In order to perform PCA the dot product will be used. The dot product is computed in parallel fashion in NPS. The aggregate is downloaded to R client. Then mean values are subtracted from the dot product to obtain covariance matrix. The covariance matrix is then rescaled to correlation matrix. This matrix is passed to princomp() function.
Two R packages are used to connect with database and compute in-database aggregates. These are: nzr and nza. The nzConnect() function is used to connect with database witl. Then the nzDotProduct() function is used to compute dot product in parallel in NPS. Below an example usage of PCA is presented.
> nzConnect("user","password","10.1.1.74","witl")
> nzSurvey = nz.data.frame("survey")
> tmp = nzDotProduct(~Q8+factor(Q2)+factor(Q5), nzSurvey, TRUE)
> p = ncol(tmp$mat)
> means = tmp$mat[p,-p] / tmp$mat[p,p]
> # centering the dot product matrix to covariance matrix
> centered = tmp$mat[-p,-p] - outer(means, means) * tmp$mat[p,p]

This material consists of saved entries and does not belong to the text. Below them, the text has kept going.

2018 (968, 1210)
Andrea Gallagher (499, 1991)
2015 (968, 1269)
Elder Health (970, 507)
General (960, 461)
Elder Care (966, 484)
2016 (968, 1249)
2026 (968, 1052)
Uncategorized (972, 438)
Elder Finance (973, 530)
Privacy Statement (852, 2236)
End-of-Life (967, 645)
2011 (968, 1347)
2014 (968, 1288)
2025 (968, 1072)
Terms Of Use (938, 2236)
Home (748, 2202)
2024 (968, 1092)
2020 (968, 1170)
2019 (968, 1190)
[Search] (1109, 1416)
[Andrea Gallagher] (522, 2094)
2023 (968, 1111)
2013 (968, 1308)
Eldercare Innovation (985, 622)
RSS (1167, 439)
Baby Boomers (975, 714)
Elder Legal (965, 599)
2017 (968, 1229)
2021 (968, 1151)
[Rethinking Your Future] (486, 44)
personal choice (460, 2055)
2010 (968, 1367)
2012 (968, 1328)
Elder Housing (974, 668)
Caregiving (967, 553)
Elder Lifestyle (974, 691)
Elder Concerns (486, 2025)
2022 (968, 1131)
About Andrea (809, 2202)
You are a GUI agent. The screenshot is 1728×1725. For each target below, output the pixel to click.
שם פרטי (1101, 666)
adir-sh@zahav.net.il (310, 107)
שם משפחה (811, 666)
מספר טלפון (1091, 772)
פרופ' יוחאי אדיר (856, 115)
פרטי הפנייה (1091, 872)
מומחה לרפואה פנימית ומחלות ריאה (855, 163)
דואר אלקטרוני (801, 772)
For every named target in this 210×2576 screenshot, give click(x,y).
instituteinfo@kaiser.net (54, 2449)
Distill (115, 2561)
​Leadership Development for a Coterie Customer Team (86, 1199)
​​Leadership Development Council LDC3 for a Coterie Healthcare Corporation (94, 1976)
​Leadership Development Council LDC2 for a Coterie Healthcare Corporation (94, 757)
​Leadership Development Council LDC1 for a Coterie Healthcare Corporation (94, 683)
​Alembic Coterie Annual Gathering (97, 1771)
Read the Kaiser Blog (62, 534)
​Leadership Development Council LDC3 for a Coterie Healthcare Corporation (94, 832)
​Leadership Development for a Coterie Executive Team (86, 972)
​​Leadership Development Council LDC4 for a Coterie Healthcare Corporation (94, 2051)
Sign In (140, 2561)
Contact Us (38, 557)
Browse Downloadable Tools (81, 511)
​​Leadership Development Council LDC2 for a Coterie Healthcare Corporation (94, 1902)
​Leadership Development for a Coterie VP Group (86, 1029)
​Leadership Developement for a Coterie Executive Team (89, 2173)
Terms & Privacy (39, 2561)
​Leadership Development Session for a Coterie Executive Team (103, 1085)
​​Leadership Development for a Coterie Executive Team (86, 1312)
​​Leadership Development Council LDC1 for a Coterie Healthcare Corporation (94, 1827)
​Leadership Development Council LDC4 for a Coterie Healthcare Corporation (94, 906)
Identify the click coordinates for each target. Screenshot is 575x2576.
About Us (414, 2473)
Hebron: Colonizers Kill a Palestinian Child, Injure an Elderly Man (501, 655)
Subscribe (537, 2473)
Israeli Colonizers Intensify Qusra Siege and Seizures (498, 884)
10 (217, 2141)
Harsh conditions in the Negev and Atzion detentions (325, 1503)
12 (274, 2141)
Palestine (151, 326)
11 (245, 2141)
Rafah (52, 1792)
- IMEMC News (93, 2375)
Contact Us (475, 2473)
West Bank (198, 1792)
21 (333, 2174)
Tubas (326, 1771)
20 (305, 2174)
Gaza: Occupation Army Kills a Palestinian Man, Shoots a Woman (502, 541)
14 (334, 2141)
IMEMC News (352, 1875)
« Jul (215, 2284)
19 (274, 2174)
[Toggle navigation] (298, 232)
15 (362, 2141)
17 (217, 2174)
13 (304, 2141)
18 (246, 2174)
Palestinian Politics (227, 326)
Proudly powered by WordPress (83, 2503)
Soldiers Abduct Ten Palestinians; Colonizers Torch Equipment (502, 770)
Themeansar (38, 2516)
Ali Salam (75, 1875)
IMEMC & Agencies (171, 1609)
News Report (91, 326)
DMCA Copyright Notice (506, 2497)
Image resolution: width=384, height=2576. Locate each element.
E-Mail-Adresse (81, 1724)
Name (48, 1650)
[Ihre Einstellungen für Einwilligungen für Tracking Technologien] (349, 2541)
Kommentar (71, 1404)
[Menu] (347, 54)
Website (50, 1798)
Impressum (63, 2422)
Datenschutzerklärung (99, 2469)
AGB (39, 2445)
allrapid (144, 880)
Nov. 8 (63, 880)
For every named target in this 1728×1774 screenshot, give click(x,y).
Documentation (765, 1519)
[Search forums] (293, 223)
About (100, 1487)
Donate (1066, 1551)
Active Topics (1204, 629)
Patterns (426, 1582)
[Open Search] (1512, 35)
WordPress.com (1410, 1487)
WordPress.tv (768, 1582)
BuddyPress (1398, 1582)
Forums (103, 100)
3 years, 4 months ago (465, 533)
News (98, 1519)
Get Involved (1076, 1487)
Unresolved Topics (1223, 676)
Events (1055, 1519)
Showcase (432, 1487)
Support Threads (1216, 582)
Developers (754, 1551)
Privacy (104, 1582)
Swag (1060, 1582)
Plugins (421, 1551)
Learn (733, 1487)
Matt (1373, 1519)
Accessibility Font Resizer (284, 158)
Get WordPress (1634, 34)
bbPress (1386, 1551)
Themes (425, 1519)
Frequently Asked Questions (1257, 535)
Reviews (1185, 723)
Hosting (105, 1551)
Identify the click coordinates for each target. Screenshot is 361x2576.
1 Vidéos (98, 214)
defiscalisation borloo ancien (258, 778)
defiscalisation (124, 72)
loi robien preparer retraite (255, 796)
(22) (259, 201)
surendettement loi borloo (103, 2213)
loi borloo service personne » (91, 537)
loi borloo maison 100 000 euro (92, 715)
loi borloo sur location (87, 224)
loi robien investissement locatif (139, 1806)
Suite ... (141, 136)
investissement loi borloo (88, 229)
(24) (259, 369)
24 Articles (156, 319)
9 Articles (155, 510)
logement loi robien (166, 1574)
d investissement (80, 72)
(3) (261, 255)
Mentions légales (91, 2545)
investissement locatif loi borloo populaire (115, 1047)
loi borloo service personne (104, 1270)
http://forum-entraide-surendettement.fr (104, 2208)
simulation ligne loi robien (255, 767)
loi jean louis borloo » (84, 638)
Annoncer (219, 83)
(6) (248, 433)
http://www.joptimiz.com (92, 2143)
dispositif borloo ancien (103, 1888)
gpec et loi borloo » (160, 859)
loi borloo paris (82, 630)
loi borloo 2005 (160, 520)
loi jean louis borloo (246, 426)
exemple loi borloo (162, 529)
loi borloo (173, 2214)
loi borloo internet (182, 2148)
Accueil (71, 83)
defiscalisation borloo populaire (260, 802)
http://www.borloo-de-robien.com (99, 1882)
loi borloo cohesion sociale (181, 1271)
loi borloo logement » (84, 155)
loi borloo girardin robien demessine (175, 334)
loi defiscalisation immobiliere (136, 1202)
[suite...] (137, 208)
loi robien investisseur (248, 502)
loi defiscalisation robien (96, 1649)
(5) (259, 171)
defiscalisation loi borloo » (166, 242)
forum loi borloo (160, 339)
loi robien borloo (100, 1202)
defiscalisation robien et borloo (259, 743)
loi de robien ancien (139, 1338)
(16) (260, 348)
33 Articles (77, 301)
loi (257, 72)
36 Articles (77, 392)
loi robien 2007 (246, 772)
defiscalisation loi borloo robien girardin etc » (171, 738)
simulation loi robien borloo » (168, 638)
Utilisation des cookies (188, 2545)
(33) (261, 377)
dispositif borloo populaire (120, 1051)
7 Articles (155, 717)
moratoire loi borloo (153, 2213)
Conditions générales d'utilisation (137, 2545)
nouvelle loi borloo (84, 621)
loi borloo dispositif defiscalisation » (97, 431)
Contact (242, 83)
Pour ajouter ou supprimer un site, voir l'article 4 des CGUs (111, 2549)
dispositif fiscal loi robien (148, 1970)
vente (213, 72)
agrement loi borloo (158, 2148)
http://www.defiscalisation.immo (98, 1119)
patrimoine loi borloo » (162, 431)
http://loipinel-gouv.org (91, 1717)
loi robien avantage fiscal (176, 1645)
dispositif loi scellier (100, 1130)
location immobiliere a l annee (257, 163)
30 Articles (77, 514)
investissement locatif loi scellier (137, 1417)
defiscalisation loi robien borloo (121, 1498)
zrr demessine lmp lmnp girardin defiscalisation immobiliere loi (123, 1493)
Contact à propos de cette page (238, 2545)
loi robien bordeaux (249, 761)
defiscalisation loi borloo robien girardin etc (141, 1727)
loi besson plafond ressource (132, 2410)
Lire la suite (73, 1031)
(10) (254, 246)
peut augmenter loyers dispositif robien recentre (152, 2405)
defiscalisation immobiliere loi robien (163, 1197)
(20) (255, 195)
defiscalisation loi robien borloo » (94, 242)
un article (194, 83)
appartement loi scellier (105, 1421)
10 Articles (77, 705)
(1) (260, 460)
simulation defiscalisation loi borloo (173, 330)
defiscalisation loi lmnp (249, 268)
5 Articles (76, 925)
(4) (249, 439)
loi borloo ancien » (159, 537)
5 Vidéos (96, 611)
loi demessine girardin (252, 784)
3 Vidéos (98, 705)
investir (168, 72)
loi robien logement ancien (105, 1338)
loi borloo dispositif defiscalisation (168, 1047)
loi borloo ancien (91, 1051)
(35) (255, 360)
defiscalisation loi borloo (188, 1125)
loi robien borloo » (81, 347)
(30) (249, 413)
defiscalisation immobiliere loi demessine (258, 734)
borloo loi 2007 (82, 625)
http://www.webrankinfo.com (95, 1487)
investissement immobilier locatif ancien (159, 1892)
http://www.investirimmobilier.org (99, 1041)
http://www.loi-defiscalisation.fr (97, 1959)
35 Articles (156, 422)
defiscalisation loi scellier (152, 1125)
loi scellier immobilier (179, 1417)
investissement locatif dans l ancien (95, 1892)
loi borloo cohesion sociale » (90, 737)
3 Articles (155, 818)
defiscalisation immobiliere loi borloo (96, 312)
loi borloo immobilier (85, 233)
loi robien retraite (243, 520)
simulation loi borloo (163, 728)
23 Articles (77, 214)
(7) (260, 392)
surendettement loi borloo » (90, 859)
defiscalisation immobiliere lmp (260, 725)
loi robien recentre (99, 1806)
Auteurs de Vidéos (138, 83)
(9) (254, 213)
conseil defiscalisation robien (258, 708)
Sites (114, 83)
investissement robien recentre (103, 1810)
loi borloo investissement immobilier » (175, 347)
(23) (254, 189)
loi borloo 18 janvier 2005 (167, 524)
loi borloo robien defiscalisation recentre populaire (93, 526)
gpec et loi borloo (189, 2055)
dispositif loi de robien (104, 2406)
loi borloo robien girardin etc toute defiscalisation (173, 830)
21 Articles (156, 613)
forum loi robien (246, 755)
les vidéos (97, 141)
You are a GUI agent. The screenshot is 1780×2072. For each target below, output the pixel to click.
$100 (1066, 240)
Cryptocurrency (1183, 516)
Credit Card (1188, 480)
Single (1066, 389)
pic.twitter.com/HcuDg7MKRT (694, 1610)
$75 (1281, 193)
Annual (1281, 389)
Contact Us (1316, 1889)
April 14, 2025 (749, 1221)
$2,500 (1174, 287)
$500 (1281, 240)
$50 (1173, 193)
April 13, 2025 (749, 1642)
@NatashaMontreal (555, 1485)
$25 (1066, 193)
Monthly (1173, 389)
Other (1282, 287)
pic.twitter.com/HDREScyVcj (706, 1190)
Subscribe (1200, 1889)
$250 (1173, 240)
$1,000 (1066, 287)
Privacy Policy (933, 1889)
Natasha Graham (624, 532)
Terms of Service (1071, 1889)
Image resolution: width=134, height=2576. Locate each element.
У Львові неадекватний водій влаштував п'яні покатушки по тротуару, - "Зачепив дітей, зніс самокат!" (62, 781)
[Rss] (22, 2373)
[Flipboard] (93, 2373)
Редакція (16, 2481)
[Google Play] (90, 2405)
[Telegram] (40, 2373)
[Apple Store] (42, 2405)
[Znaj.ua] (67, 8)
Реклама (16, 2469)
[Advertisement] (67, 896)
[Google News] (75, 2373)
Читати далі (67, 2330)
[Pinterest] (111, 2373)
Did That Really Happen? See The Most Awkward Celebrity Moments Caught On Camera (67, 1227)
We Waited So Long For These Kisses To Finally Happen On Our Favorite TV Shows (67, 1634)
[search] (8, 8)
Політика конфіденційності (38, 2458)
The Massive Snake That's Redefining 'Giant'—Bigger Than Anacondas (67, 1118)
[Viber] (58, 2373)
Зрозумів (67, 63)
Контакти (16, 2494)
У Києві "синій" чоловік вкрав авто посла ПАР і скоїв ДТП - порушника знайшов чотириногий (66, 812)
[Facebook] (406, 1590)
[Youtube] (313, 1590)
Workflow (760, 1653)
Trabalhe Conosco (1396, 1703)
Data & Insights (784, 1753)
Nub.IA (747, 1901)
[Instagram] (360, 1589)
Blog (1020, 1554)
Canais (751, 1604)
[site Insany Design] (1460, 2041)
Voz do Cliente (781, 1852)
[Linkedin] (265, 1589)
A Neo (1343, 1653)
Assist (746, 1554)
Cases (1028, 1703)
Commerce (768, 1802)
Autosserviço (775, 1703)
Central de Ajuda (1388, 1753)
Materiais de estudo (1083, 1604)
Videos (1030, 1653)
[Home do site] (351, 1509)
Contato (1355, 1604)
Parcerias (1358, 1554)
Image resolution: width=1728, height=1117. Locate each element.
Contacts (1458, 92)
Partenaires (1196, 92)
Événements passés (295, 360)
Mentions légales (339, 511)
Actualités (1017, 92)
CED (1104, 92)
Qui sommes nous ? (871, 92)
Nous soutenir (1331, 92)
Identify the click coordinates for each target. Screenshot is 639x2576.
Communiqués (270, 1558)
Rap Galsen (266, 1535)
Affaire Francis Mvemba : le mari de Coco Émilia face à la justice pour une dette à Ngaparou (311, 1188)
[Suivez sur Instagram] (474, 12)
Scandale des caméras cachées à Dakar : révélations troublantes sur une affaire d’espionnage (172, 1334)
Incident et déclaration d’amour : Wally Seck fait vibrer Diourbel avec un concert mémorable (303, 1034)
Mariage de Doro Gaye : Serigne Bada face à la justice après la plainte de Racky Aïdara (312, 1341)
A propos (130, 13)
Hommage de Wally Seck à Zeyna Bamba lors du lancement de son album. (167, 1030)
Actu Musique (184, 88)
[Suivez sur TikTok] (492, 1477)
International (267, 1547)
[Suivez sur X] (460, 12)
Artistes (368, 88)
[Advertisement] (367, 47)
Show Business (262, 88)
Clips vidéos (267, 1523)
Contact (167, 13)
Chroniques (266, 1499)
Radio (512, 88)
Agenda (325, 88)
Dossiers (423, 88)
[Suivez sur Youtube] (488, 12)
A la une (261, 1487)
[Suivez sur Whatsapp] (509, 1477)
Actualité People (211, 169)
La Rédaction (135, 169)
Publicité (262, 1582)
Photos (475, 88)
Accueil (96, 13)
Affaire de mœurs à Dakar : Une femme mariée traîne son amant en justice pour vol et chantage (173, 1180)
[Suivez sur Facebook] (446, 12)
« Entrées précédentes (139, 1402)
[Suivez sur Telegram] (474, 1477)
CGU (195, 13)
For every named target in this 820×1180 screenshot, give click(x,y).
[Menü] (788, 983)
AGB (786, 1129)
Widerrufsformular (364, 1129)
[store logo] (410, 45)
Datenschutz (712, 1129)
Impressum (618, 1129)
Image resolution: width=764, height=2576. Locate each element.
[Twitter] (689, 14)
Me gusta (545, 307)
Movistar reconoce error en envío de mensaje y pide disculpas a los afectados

> # scaling covariance matrix to correlation matrix
> scaled = cov2cor(centered)
> # PCA with use of princomp()
> (pca = princomp(covmat = scaled))
Call:
princomp(covmat = scaled)
Standard deviations:
Comp.1 Comp.2 Comp.3 Comp.4 Comp.5 Comp.6 Comp.7
1.481848e+00 1.403128e+00 1.155283e+00 9.222890e-01 8.062642e-01 2.980232e-08 0.000000e+00
7 variables and NA observations.
> plot(pca)
> loadings(pca)
Loadings:
Comp.1 Comp.2 Comp.3 Comp.4 Comp.5 Comp.6 Comp.7
Q8 0.323 -0.243 0.860 0.312
Q2.1 -0.304 0.559 0.755 -0.142
Q2.2 -0.222 -0.662 -0.127 -0.697
Q2.3 0.282 0.644 -0.702
Q5.1 -0.392 0.146 0.454 0.459 -0.506 -0.390
Q5.2 0.583 -0.269 0.248 -0.175 -0.700
Q5.3 -0.427 0.220 -0.587 0.242 -0.598
Comp.1 Comp.2 Comp.3 Comp.4 Comp.5 Comp.6 Comp.7
SS loadings 1.000 1.000 1.000 1.000 1.000 1.000 1.000
Proportion Var 0.143 0.143 0.143 0.143 0.143 0.143 0.143
Cumulative Var 0.143 0.286 0.429 0.571 0.714 0.857 1.000
> par(mar=c(5,5,2,2))
> plot(-1:1, -1:1, col="white", xlab="PC1", ylab="PC2")
> arrows(0,0,pca$loadings[,1], pca$loadings[,2])
> text(1.2* pca$loadings[,1], 1.2* pca$loadings[,2], rownames(pca$loadings))
Below the output figures are presented.
To perform PCA also the nzPCA() function from nza package may be used.